BEGIN Exercise data

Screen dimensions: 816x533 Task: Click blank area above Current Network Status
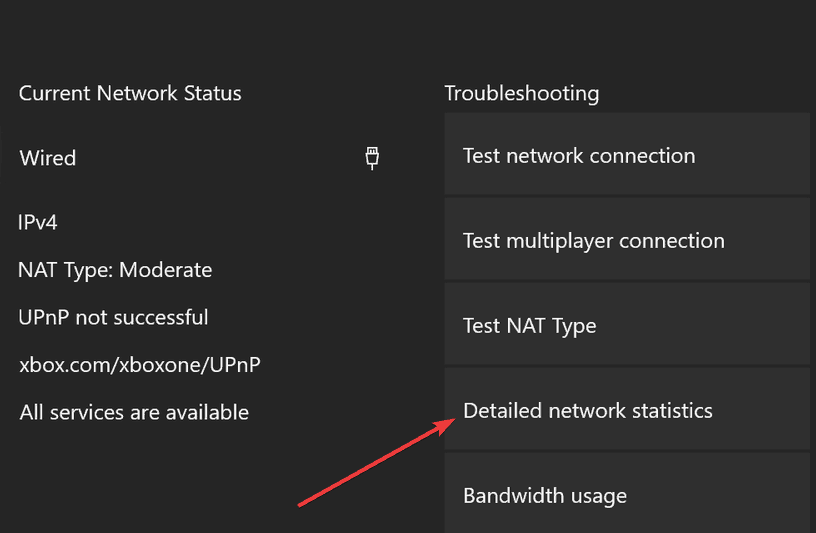(x=130, y=40)
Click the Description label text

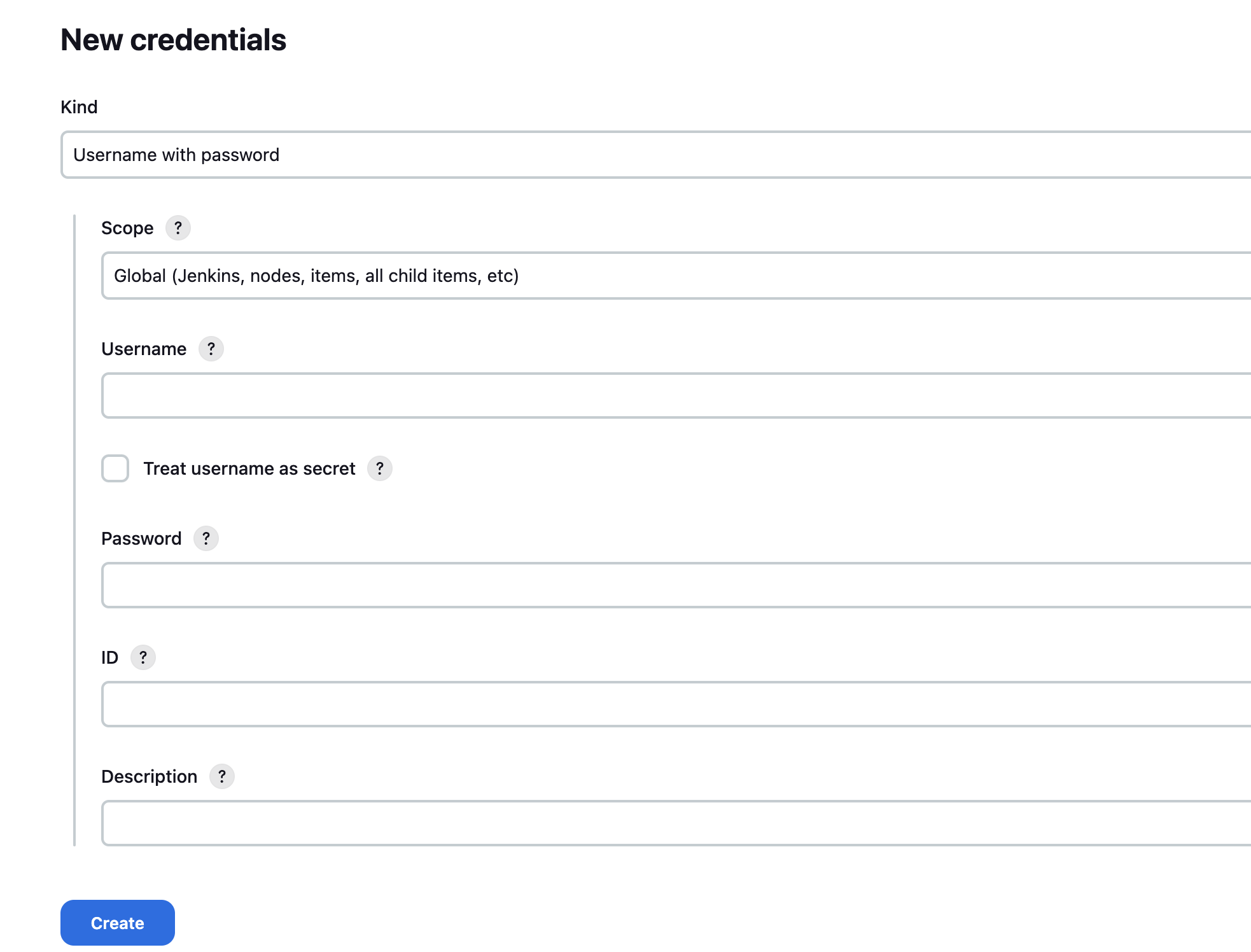click(x=150, y=777)
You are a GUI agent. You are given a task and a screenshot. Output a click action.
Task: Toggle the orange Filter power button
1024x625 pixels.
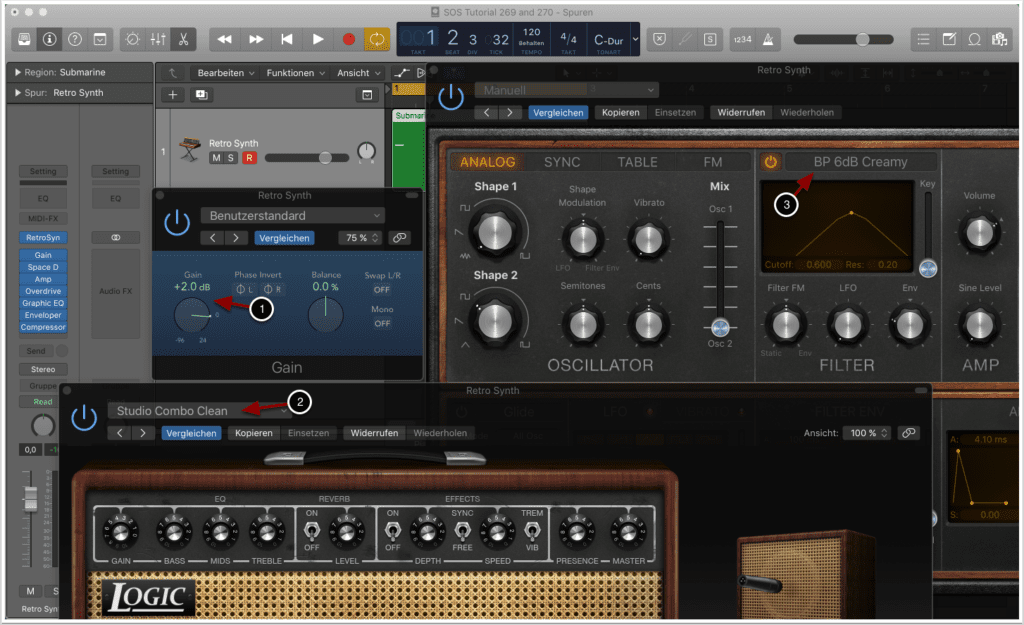[x=770, y=162]
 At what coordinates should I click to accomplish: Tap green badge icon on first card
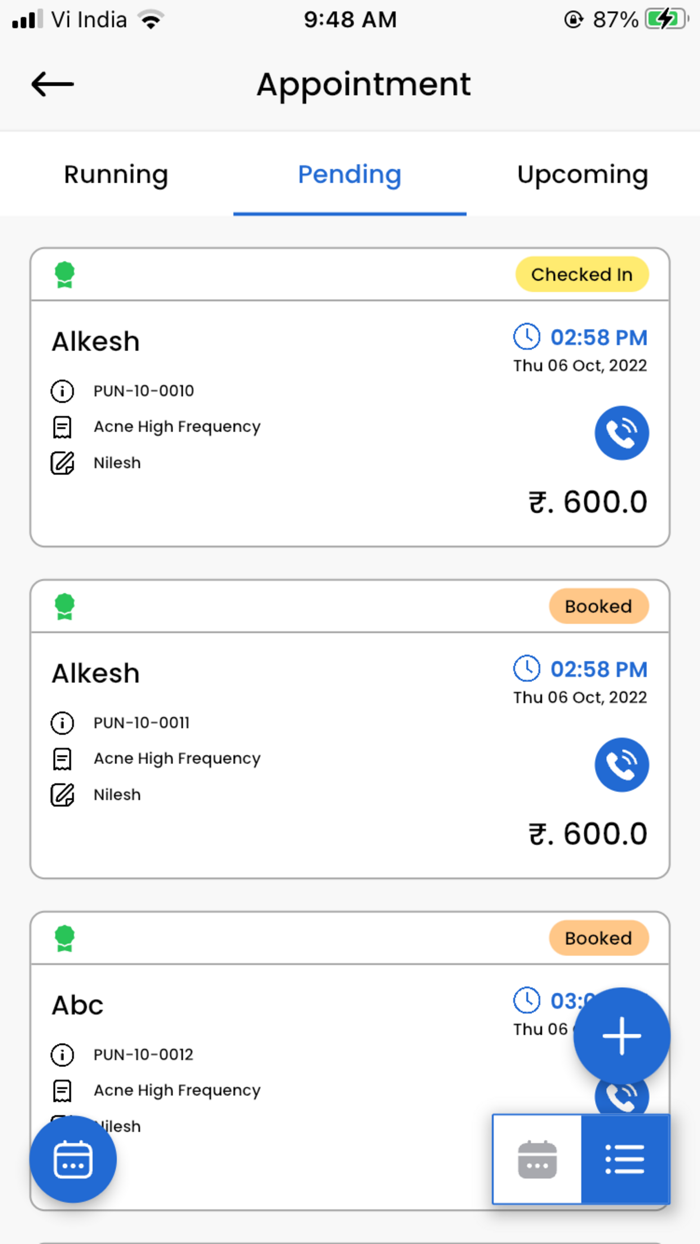coord(65,275)
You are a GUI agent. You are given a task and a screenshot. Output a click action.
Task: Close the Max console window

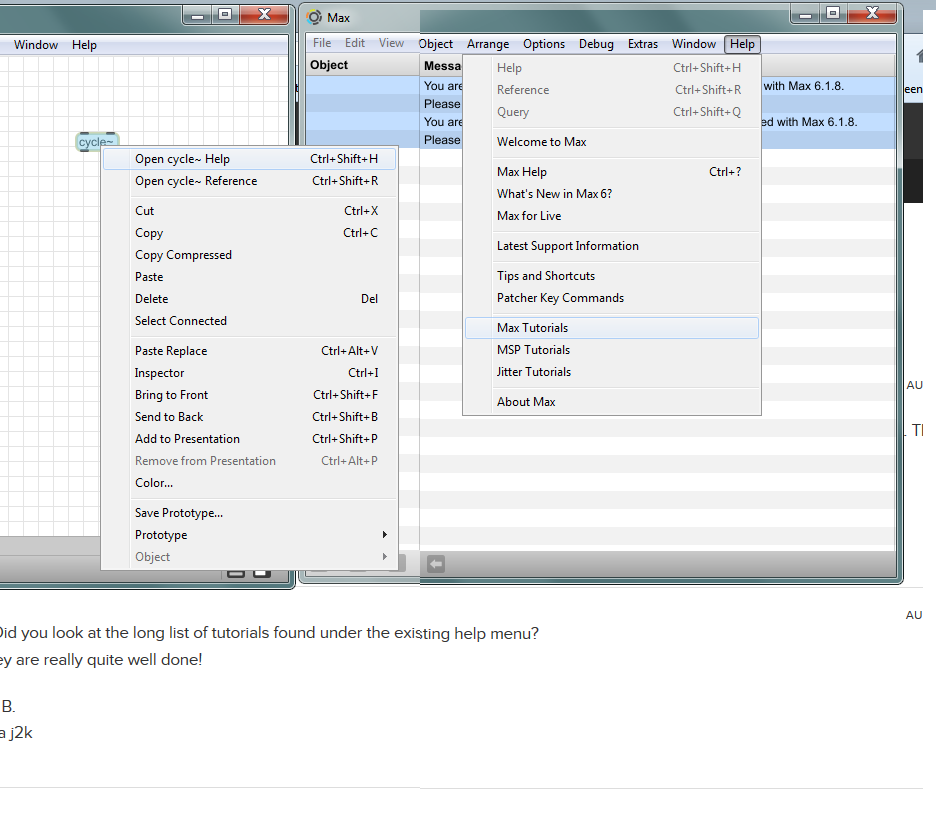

END Exercise data

Assignment.
Pictures stay out of the copy. Reproduce exactly the lines from the one containing "Click the Description label text" through the last line of the records above, both included.

Response for this exercise.
Click the Description label text

click(x=150, y=777)
You are a GUI agent. You are given a task and a screenshot. Output a click action.
Task: Toggle the orange Filter power button
1024x625 pixels.
[x=770, y=162]
 At what coordinates should I click to accomplish: Tap green badge icon on first card
coord(65,275)
You are a GUI agent. You are given a task and a screenshot. Output a click action.
Task: Close the Max console window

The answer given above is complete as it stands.